Este é o grande atrativo de Bandersnatch, o primeiro longa-metragem lançado sob a bandeira da série britânica Black Mirror. Projeto encampado pela Netflix – que há duas temporadas é a distribuidora mundial da série – e desenvolvido secretamente durante dois longos anos, o filme oferece cinco finais diferentes e, para se chegar até eles, um trilhão de combinações possíveis para a escolha dos percursos. Uau! Que máximo! O futuro finalmente chegou ao cinema que está ao alcance de suas mãos! A chance de nunca mais ver o mesmo filme repetidamente.

#SQN… Quem realmente achar tudo isso só vai estar assinando o atestado de bobo manipulado por mais uma gigantesca indústria corporativa do ramo do entretenimento. O que a Netflix quer é justamente dar esta falsa impressão de que você se sente conectado à história apresentada e realmente manipula o destino do pobre Stefan, que entra nesta paranoia de não ser mais capaz de controlar suas ações e seu destino para nunca mais sair dela. E mais: chega-se ao ponto de serem feitas piadas que transformam a própria Netflix em um personagem da história ou estarem espalhados easter eggs que remetem a todos os episódios das quatro temporadas anteriores do seriado. “Mas isso é muito Black Mirror!”, muitos certamente pensarão do outro lado – o da realidade – da tela do computador, do celular ou da TV.

Aí perde-se justamente o maior prazer de uma obra de arte.

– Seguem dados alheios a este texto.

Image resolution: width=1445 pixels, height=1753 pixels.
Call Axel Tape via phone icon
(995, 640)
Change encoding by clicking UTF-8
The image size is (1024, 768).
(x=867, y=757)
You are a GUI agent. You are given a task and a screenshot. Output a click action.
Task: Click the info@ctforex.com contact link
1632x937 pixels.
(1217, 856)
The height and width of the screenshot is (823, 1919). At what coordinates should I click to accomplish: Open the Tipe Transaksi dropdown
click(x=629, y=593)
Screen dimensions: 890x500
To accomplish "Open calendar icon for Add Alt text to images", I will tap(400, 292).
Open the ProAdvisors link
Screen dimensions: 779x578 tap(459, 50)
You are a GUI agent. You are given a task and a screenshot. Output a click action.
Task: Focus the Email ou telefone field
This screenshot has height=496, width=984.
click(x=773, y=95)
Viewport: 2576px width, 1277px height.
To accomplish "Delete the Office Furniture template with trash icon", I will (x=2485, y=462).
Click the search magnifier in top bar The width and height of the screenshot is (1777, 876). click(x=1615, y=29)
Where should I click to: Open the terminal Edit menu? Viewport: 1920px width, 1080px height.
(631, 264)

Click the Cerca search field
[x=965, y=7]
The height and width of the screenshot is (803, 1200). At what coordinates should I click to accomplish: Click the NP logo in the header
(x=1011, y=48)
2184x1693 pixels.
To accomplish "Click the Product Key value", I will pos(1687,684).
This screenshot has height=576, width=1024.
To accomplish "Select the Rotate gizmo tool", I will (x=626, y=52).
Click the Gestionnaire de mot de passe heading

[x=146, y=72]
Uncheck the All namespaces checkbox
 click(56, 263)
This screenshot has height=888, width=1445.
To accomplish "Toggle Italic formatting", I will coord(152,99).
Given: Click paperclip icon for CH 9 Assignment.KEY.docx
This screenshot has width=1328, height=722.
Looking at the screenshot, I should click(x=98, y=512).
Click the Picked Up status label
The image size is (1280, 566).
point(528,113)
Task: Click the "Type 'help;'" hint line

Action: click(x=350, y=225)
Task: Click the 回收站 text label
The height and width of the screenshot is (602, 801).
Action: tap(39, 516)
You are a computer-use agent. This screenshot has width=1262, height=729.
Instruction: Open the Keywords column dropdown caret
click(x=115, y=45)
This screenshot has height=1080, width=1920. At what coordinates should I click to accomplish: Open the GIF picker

É justamente a passividade do consumidor que permite o encanto, a admiração, a reflexão. Com a existência da interatividade, o autor pode não deixar de ser por completo o autor, mas com certeza o espectador passa a não mais sê-lo para assinar a coautoria. Neste traslado perde-se todo o poder de deixar-se surpreender pela recepção integral do que o autor teria desejado dizer com tudo aquilo.  O seu livre-arbítrio de escolher que caminhos tomar, sejas por quais razões forem,  destroem todo o fascínio provocativo pela narrativa. O cinema deixa de ser cinema e transforma-se numa mera brincadeira de videogame.

Talvez seja mesmo este um caminho irreversível que resulta da cultura de convergência das mídias, tão venerado pelas novas gerações pouquíssimo afeitas a manter as tradições mais velhas. Mas enquanto o mundo não muda de forma tão radical assim é bom não ir se enganando: não é a vida que está virando Black Mirror, mas, sim, é a velha matrix que continua no poder, desta vez  querendo fazer com que, agora, você acredite deter o controle do jogo.